▶ Challenge: Put the lines of the records from the line with "The height and width of the screenshot is (1568, 711)." up to and including the line with "(x=228, y=1270)" into a numbered list, leaving out blank lines. List only those lines.

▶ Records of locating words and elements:
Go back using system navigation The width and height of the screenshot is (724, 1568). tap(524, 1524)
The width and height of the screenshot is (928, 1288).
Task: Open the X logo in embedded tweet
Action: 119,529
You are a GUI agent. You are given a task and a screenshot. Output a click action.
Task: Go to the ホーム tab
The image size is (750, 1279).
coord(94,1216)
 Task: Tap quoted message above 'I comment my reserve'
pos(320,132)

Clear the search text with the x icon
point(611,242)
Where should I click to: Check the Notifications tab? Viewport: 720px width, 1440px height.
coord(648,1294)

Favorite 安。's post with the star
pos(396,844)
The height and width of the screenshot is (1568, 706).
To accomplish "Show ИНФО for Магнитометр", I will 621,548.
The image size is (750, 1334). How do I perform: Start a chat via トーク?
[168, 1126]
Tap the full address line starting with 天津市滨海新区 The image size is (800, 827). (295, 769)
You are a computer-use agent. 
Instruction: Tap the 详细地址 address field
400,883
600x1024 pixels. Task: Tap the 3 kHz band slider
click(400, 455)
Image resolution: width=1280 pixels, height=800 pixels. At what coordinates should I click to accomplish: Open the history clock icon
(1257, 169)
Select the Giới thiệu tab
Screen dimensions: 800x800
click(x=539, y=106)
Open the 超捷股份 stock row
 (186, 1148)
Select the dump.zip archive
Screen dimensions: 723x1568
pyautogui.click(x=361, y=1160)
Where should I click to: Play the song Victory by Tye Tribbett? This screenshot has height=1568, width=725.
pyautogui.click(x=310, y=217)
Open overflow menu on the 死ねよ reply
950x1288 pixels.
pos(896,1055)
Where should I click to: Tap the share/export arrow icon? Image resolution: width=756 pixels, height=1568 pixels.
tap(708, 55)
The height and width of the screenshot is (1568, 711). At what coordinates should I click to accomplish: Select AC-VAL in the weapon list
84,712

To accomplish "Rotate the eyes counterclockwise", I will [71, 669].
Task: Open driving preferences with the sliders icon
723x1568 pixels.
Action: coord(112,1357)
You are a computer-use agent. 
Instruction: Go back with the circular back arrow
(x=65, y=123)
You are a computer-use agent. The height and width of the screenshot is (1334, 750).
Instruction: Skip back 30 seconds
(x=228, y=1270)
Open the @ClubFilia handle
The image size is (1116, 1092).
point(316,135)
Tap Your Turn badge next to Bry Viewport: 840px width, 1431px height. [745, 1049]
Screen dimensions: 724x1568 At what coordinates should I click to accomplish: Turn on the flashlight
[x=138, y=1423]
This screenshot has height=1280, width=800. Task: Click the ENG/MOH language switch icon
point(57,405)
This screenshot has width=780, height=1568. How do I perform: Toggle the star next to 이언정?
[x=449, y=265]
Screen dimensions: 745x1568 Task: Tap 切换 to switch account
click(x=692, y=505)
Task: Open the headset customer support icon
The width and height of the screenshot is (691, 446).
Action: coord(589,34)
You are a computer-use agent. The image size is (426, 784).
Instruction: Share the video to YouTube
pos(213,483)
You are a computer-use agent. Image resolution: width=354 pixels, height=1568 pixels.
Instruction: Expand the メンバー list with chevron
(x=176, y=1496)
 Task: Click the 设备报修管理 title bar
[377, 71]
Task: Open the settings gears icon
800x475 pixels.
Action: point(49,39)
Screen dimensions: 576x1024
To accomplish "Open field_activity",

▶ The output:
1. The height and width of the screenshot is (1568, 711). At what coordinates should I click to accomplish: Select AC-VAL in the weapon list
2. 84,712
3. To accomplish "Rotate the eyes counterclockwise", I will [71, 669].
4. Task: Open driving preferences with the sliders icon
5. 723x1568 pixels.
6. Action: coord(112,1357)
7. You are a computer-use agent. 
8. Instruction: Go back with the circular back arrow
9. (x=65, y=123)
10. You are a computer-use agent. The height and width of the screenshot is (1334, 750).
11. Instruction: Skip back 30 seconds
12. (x=228, y=1270)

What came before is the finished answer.